Merge pull request #6 from seanpedrick-case/dev

seanpedrick-case · web-flow · commit 22d34acfd7a3 · 2025-04-24T21:38:55.000+01:00
Corrected Gemma model prompt format, made prompts in general ask for more detail. Wording changes.
diff --git a/app.py b/app.py
@@ -223,7 +223,7 @@ def load_model(model_type:str, gpu_layers:int, gpu_config:dict=gpu_config, cpu_c
 
     gr.Markdown("<h1><center>Lightweight PDF / web page QA bot</center></h1>")        
     
-    gr.Markdown(f"""Chat with PDF, web page or (new) csv/Excel documents. The default is a small model ({SMALL_MODEL_NAME}), that can only answer specific questions that are answered in the text. It cannot give overall impressions of, or summarise the document. The alternative ({LARGE_MODEL_NAME}, if available), can reason a little better, but is much slower (See Advanced settings tab).\n\nBy default '[{DEFAULT_DATA_SOURCE_NAME}]({DEFAULT_DATA_SOURCE})' is loaded.If you want to talk about another document or web page, please select from the second tab. If switching topic, please click the 'Clear chat' button.\n\nCaution: This is a public app. Please ensure that the document you upload is not sensitive is any way as other users may see it! Also, please note that LLM chatbots may give incomplete or incorrect information, so please use with care.""")

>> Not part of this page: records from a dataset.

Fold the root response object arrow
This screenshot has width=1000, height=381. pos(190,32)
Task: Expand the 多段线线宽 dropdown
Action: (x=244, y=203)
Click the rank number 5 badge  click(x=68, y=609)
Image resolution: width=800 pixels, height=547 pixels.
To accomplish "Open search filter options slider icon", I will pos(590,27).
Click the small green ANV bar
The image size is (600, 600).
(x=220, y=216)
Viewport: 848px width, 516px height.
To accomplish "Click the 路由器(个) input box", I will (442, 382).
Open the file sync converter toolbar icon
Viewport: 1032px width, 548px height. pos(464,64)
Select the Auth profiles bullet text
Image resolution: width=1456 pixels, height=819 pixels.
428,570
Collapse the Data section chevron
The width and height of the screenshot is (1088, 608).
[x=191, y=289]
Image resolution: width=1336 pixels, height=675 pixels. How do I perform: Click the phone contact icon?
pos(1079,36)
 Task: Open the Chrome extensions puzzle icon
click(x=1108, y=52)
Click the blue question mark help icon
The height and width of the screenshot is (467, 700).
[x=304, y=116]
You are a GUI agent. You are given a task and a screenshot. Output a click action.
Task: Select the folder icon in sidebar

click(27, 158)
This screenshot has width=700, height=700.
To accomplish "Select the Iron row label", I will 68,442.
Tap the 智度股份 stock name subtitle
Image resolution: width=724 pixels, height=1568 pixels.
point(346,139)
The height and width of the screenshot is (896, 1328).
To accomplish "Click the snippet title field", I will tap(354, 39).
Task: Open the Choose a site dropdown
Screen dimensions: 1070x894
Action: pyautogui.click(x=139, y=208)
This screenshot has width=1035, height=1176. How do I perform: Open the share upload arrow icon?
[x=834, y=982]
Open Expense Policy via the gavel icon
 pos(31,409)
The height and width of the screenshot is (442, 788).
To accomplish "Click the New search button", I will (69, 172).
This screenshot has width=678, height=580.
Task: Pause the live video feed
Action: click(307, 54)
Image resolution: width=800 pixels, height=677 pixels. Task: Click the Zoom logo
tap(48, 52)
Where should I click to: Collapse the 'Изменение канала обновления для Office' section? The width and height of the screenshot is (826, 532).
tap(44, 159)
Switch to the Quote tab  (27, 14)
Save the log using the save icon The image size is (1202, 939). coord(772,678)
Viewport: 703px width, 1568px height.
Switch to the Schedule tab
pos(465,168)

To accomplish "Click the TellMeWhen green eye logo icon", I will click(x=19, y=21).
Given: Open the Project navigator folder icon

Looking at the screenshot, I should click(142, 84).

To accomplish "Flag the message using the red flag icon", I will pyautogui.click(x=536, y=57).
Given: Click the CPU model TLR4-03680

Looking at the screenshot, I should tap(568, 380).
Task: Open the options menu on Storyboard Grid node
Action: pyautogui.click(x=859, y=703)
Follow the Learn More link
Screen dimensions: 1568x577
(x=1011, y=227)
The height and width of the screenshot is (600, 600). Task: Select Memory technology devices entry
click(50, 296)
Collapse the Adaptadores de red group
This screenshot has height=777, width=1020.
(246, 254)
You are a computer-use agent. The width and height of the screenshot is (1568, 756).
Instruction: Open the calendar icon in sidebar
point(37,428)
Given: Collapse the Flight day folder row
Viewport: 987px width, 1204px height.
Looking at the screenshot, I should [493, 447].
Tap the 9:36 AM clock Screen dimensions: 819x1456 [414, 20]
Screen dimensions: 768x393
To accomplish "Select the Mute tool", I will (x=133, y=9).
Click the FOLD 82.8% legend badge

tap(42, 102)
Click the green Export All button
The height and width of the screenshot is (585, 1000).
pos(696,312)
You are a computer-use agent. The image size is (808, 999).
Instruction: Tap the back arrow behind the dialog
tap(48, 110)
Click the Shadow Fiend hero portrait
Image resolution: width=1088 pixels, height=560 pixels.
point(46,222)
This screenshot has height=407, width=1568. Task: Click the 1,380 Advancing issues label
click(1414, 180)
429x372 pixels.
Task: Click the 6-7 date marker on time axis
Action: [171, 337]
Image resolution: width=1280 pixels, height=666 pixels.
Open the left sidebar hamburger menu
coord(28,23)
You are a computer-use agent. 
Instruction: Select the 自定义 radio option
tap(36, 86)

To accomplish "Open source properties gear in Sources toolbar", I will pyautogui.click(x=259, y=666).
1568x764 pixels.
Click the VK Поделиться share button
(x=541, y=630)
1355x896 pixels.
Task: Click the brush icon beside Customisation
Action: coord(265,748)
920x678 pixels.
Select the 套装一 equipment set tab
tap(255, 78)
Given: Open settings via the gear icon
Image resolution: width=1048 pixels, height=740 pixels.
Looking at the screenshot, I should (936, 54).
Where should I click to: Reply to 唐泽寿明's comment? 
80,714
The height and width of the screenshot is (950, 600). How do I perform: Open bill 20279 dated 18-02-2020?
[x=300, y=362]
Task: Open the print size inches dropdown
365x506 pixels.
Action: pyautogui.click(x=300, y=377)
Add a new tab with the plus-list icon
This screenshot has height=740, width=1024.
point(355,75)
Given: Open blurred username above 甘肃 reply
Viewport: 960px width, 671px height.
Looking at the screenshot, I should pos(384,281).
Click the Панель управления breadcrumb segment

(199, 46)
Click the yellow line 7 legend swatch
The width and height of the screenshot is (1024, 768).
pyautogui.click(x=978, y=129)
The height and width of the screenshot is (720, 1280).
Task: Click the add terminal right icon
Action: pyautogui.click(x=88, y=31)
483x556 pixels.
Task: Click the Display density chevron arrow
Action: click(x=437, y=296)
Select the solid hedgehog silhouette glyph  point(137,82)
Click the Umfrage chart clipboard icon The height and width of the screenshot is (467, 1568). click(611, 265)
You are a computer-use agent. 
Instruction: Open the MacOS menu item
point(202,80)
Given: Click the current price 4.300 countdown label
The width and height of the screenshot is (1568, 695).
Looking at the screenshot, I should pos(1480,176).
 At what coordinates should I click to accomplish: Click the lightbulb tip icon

+    gr.Markdown(f"""Chat with PDFs, web pages or data files (.csv / .xlsx). The default is a small model ({SMALL_MODEL_NAME}), that can only answer specific questions that are answered in the text. It cannot give overall impressions of, or summarise the document. Go to Advanced settings to change model to e.g. a choice of Gemini models that are available on [their very generous free tier](https://ai.google.dev/gemini-api/docs/pricing) (needs an API key), or AWS Bedrock/larger local models if activated.\n\nBy default '[{DEFAULT_DATA_SOURCE_NAME}]({DEFAULT_DATA_SOURCE})' is loaded as a data source. If you want to query another data source, please upload it on the 'Change data source' tab. If switching topic, please click the 'Clear chat' button. 'Stop generating' will halt the language model during its response.\n\n**Caution: On Hugging Face, this is a public app. Please ensure that the document you upload is not sensitive is any way as other users may see it!** Also, please note that AI chatbots may give incomplete or incorrect information, so please use with care and ensure that you verify any outputs before further use.""")
     
     with gr.Row():
         current_source = gr.Textbox(label="Current data source(s)", value=DEFAULT_DATA_SOURCE, scale = 10)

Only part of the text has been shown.